Sul suo blog, il presidente degli affari costituzionali del Senato ha pubblicato la sua dichiarazione:
“Sono sereno ho fornito tutti i chiarimenti che mi sono stati richiesti. Quindi, attendo di capire come si evolverà la cosa, se ci saranno altri chiarimenti da fare o altri adempimenti che ritengono di dovere fare gli inquirenti. Ho esposto come sono andate le cose ribadendo che non ho mai avuto nessun rapporto di conoscenza con i Ciancimino, padre e figlio. Ho anche specificato la natura economica del rapporto che ho avuto con Lapis. [...] Non so se si può parlare di vendetta, ma è certo che io sono un suo avversario naturale. Un avversario della mafia e suo padre era un mafioso. Ciancimino ha detto in un’intervista che io sono uno che lavora in Parlamento perché i suoi figli non abbiano i suoi soldi. Quando penso che mi sia successa una cosa del genere, penso che avrei scommesso che nella mia vita non sarebbe mai potuta accadere. Detto questo, cerco di fare la mia parte con dignità, pensando che i magistrati siano alla ricerca della verità”.
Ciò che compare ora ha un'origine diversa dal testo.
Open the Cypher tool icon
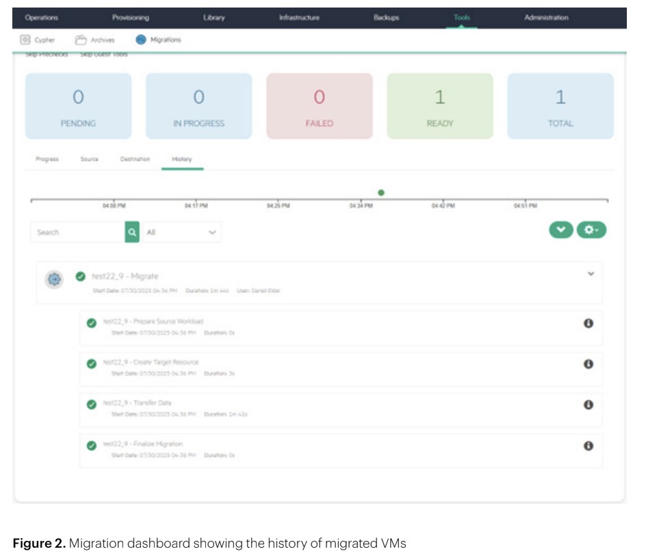 (x=26, y=40)

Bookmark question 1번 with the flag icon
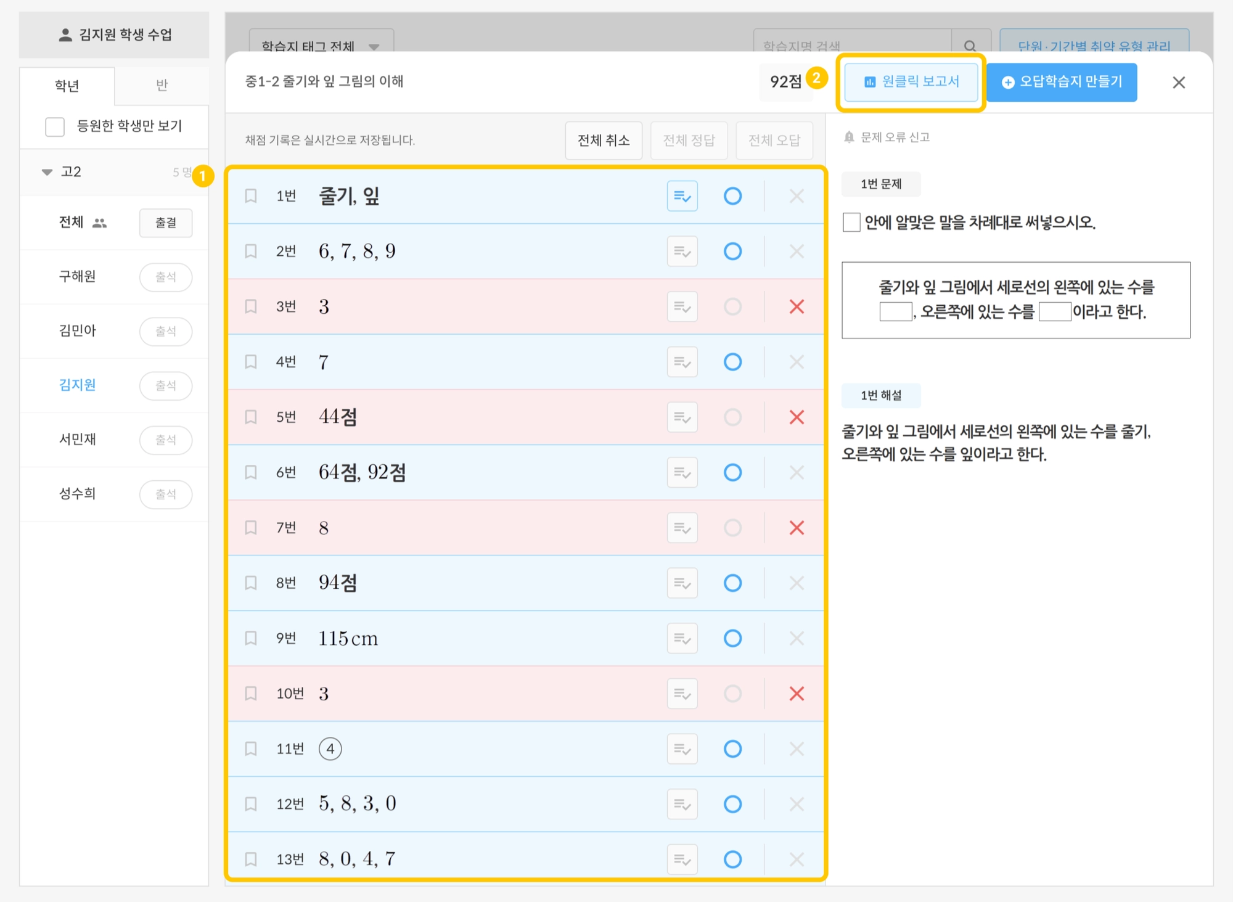pyautogui.click(x=251, y=196)
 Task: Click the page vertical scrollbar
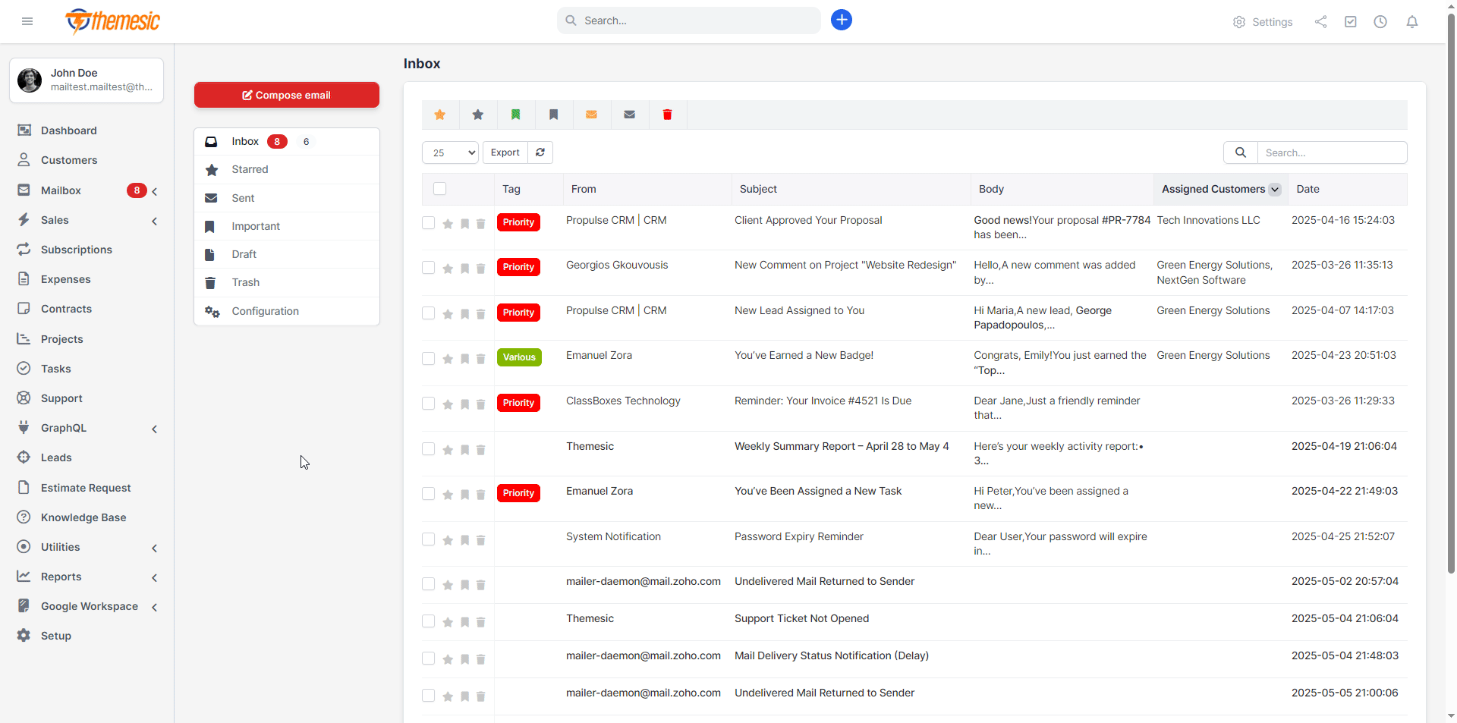pyautogui.click(x=1451, y=303)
Sempre ieri il senatore Vizzini è stato indirettamente coinvolto nell’operazione Golem, in quanto uno dei diciotto avvisi di garanzia emessi dalla Dda di Palermo è stato consegnato ad Achille Ferri, finanziere in pensione, che collaborava nella segreteria del politico palermitano. A tal proposito, Vizzini ha dichiarato all’Adnkronos di essere stato “sorpreso, ma è evidente che Achille Felli non potrà più collaborare con la mia segreteria politica. Conosco Felli da quando lavorava in Finanza, è un collaboratore saltuario che svolgeva piccolo compiti, come rispondere al telefono. Certo non svolgeva mansioni politiche. Questo fatto mi giunge nuovo, non ne so assolutamente nulla”.
Dopo l’interrogatorio del senatore Vizzini è stato il turno di Salvatore Cintola, senatore dell’Udc, che ha affermato: “Non mi sono avvalso della facoltà di non rispondere in nessun momento dell’interrogatorio”. E ha aggiunto: “Di più non voglio dire perché ritengo che i processi si facciano con i magistrati e in tribunale e non sui giornali”.
Domani pomeriggio, invece, saranno interrogati Salvatore Cuffaro e Saverio Romano.